:: Task inputs
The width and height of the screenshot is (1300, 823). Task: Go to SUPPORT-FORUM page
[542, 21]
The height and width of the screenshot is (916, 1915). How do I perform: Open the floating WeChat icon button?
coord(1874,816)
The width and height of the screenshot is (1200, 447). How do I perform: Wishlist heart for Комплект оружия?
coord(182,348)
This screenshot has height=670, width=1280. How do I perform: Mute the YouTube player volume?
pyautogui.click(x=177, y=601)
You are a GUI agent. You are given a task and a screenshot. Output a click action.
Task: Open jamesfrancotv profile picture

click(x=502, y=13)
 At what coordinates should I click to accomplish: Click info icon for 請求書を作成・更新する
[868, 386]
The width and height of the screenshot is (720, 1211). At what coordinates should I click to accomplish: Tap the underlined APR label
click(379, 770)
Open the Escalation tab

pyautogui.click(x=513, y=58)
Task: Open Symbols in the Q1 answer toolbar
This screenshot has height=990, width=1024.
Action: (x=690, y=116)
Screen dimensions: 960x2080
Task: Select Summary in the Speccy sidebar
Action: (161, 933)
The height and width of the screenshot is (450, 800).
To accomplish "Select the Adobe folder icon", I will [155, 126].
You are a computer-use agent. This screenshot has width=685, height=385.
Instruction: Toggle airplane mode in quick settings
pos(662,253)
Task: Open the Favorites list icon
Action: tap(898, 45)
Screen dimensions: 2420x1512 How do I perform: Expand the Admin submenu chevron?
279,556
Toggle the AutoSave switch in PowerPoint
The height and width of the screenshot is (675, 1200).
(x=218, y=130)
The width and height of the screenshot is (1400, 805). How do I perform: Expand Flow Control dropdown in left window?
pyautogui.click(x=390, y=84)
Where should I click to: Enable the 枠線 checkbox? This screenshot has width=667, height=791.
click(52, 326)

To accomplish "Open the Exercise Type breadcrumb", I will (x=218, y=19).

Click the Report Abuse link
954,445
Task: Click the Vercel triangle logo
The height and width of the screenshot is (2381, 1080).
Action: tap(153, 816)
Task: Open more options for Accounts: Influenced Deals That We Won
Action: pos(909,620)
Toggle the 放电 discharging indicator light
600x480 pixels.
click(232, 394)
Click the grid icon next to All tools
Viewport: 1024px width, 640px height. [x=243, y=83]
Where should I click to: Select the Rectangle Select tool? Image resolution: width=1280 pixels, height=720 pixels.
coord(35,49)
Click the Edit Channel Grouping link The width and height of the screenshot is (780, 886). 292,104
::::
Task instructions>
Looking at the records above, state the number of lines where the word "will" occurs, and write nothing beyond it.

Solution to this problem>
2